For both the SSG and MDA alignments, phylogenetic trees are generated using the TreeBest software [as described in the methods for compiling the TreeFam database (21)]. The method uses species relationships to guide the tree building, thus a taxonomic tree for those sequences in the alignment is generated using the species relationships as defined by the NCBI taxonomic database (22).

By systematically traversing the tree, it can be simplified by collapsing nodes whose branches have a commonality in their annotation. For the purposes of this study, we define commonality at the subsubclass (third level) of the four-level E.C. classification, which broadly can act as a proxy for a change in general chemistry. Thus, nodes in the pruned tree correspond to different reaction chemistries. This collapsed version of the tree is also generated and presented.

Metabolite analysis

Functional data, in the form of E.C. classifications (23), are collected from either annotations from the reviewed section of UniProtKB or if present from the annotations made in the deposition of the protein structure. These identifiers are then used, via KEGG (24), to collect the reaction performed and the small molecules used by the enzyme. All the small molecules within the superfamily and within each SSG/MDA groups are compared with each other using the Small Molecule Subgraph Detector (SMSD) toolkit (25) to generate an all-by-all comparison matrix for each case. The metabolites are clustered using PVCLUST (26), implemented in the R statistical package and the results are rendered as a similarity tree using software developed in-house.

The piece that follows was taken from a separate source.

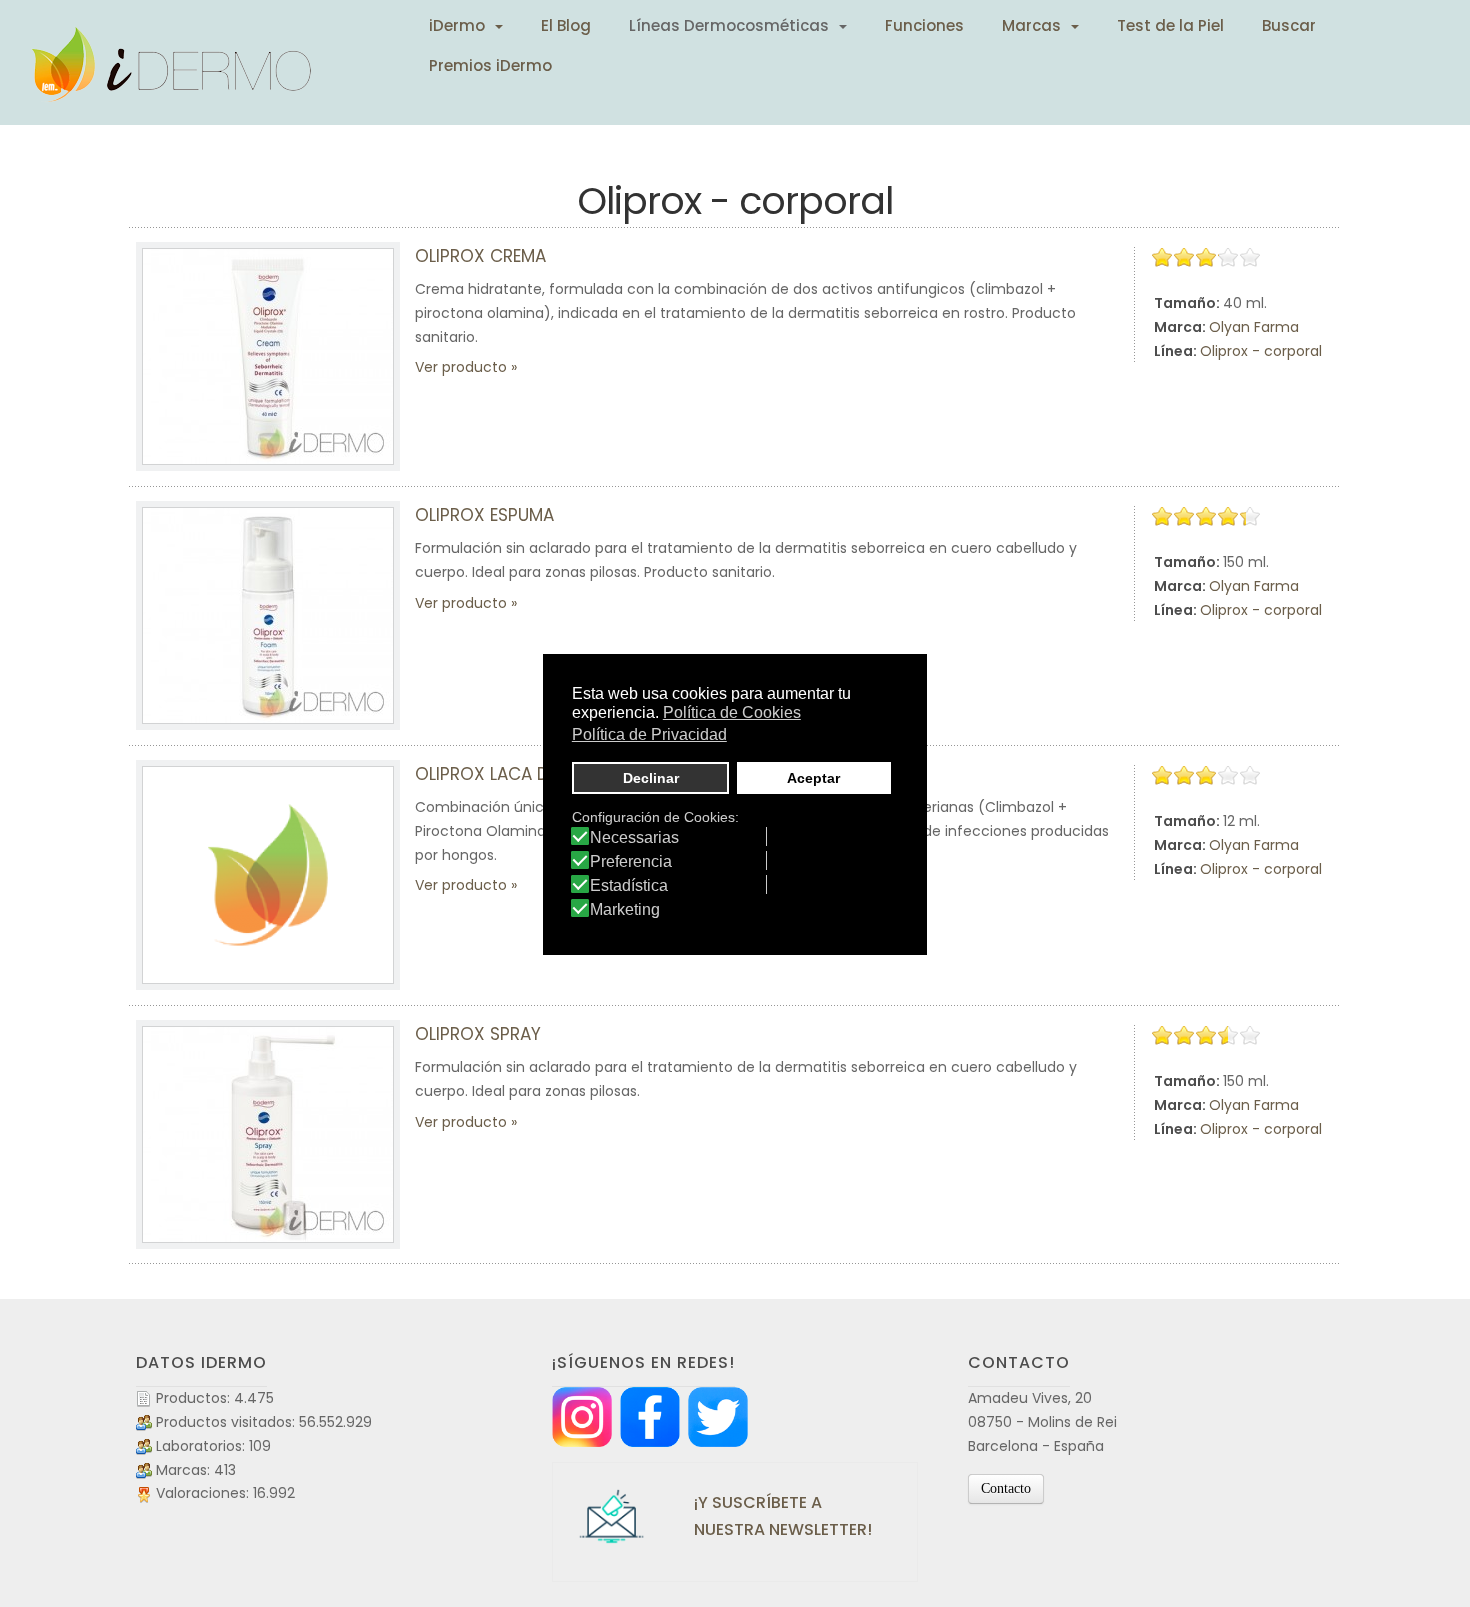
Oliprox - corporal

Data presentation and navigation

FunTree data are presented through a publicly accessible website—http://www.ebi.ac.uk/thornton-srv/databases/FunTree, for the superfamily, structurally similar groups (SSGs) and MDA groups. The website can be searched by superfamily or small molecule names and synonyms as well as specific superfamily, sequence, structure, E.C. or small molecule identifiers. In addition, the data can be browsed by superfamily, E.C. code, structure or metabolites. SSG and MDA groups provide different views of the superfamily data—i.e. in terms of structural similarity and similarity of domain composition, respectively. An SSG may contain domain relatives in different MDAs, and conversely a given MDA may be present in one or more SSGs. To navigate between the various groups and show how they relate, FunTree displays a simple bifurcated graph with the two branches representing the division between SSGs and MDAs. Clicking on a particular SSG branch highlights the MDA branches that contain members of the SSG; conversely, clicking on an MDA branch highlights the SSG branches that have members belonging to this MDA (Figure 2).

Figure 2.

Navigating FunTree web pages. (A) A screenshot of the bifurcated tree developed to aid navigation between the two groupings within each structurally defined superfamily. At the root is a link to the superfamily level of data, while each branch shows the SSG/MDA groups. For each group, the domain composition is shown as a thumbnail of the domain structure. As some MDA groups are made up of a large number of domains only the first three domains are displayed as thumbnails, with the number of extra domains given numerically. When navigating data within a group, that group is highlighted in the navigation tree as red, with the corresponding SSG/MDA found within the group highlighted in dark red. (B) Shows a screenshot of the top data navigation page for the SSG/MDA group and is similar to the page displayed for the superfamily. Six representations of the data are available to view, each can be accessed either via the thumbnail on the data navigation page or via the tabs at the top of the page. A breadcrumb trail is also provided.

Figure 2.

Navigating FunTree web pages. (A) A screenshot of the bifurcated tree developed to aid navigation between the two groupings within each structurally defined superfamily. At the root is a link to the superfamily level of data, while each branch shows the SSG/MDA groups. For each group, the domain composition is shown as a thumbnail of the domain structure. As some MDA groups are made up of a large number of domains only the first three domains are displayed as thumbnails, with the number of extra domains given numerically. When navigating data within a group, that group is highlighted in the navigation tree as red, with the corresponding SSG/MDA found within the group highlighted in dark red. (B) Shows a screenshot of the top data navigation page for the SSG/MDA group and is similar to the page displayed for the superfamily. Six representations of the data are available to view, each can be accessed either via the thumbnail on the data navigation page or via the tabs at the top of the page. A breadcrumb trail is also provided.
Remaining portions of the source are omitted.